Lily CBD works exclusively with farmers who maintain organic practices and sources their CBD just 100 miles outside of New York. Apparently local and organic are not just trendy buzzwords for tomatoes.
Russell set me up with a bottle of Lily CBD 1000 mg CBD oil and instructions for how to incorporate it into my supplement routine over the course of a month. In addition, he wanted me to track (I do love data) my stress level, general pain, bowel movements, and sleep daily. So for the next month, I did the following:
Week One: No CBD
Week Two: Half dropper, 2 to 3 hours before bed
Week Three: Quarter dropper in the morning, and half dropper 2 to 3 hours before bed
Week Four: No CBD
As I mentioned, there is CBD infused into everything you could possibly think of, from water (which I have tried) to tampons (which I haven’t). I got a myriad of other CBD infused products from Fleur Marche, a female-focused cannabis apothecary with a mission to rebrand cannabis as a wellness tool for women, including Apothecanna’s Extra Strength Body Creme (a CBD body cream promising to soothe sore muscles and joints) and the Period Patch from The Good Patch (to help relieve PMS discomfort). I even tried CBD infused skin care in the form of the LYXR CBD Sheet Mask (to hydrate, lift and tighten my skin).

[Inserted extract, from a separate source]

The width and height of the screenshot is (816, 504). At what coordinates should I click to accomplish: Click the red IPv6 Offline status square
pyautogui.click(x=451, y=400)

I also got a bottle of Dusted, the first fragrance that contains cannabis flower terpenes, which are organic, aromatic compounds that exist naturally in the essential oils of all plants. Dusted was created by the extraordinarily talented (and very nice smelling) New York City-based scent maker, Victorine Deych, who tells me “one of the key advantages of terpenes is found in their relationship to cannabinoids. Studies have shown that the way many of these molecules interact, create scenarios in which the therapeutic benefits of each plant’s individual components are magnified.” I am not totally sure what any of this means, but what I can tell you is Dusted smells like HEAVEN and if I could douse myself with it, I would. Instead, I showed incredible restraint and applied it to my pulse points throughout the day. (Side note: I love this scent for daily wear and feel calm and centered every time I get a whiff of myself. Also, I am pretty sure I get longer hugs from people because of it, which, depending on the hugger, can be a good or slightly creepy thing.)

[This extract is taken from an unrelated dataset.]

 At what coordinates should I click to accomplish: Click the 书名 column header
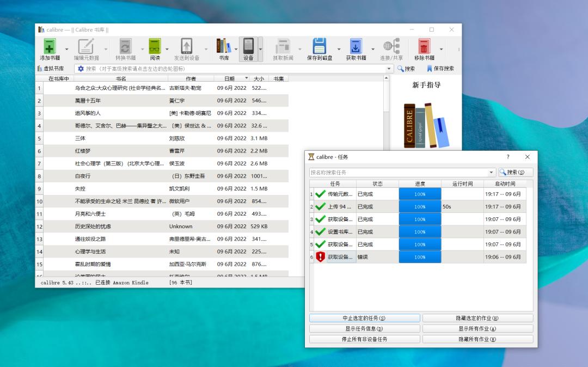(x=121, y=78)
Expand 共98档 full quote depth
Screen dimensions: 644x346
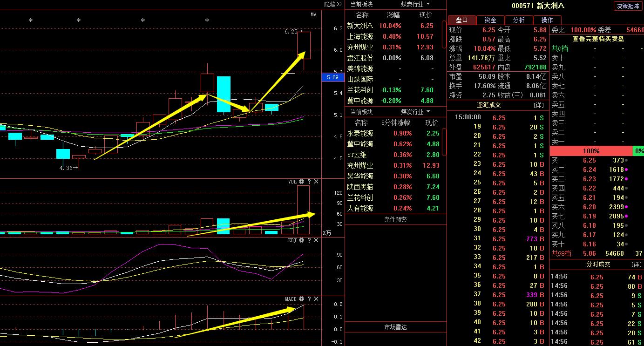(561, 253)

I won’t bore you with the data Russell had me track — sharing it probably falls into the category of “TMI” (even for this column). But suffice it to say that by week three, I was definitely sleeping better (and pooping better, if you must know). I am not a particularly anxious person to begin with, but I did find myself a bit more anxious in week four when I stopped taking my daily tincture.
Placebo effect? Perhaps. But the proof to me was in the PMS-pain pudding. I usually have bad pain for about a week leading up to my period (TMI again?) but the month of my CBD experiment, I had no PMS pain til the day before. That day, I rubbed Apothecanna cream onto my abdomen and lower back and slapped on a Period Patch, thinking the cream smelled pleasant enough. My husband said I smelled like Ben Gay so I rolled some Dusted on my pulse points, a little dab under my husband’s nose, and left the ibuprofen in the bottle. Consider me a convert.